### Exercise
Some lines in the material below hold the word "accomplish". Copy all of them.

### Records provided
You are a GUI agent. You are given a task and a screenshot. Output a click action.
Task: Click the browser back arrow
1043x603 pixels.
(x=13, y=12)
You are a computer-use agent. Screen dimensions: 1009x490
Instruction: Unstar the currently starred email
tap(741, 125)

---

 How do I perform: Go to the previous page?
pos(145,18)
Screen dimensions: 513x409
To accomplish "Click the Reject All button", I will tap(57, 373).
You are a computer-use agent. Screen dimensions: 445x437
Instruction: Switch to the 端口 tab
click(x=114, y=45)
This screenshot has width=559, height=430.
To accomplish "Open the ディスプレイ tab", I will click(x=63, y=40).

### Solved exercise
To accomplish "Click the Reject All button", I will tap(57, 373).
To accomplish "Open the ディスプレイ tab", I will click(x=63, y=40).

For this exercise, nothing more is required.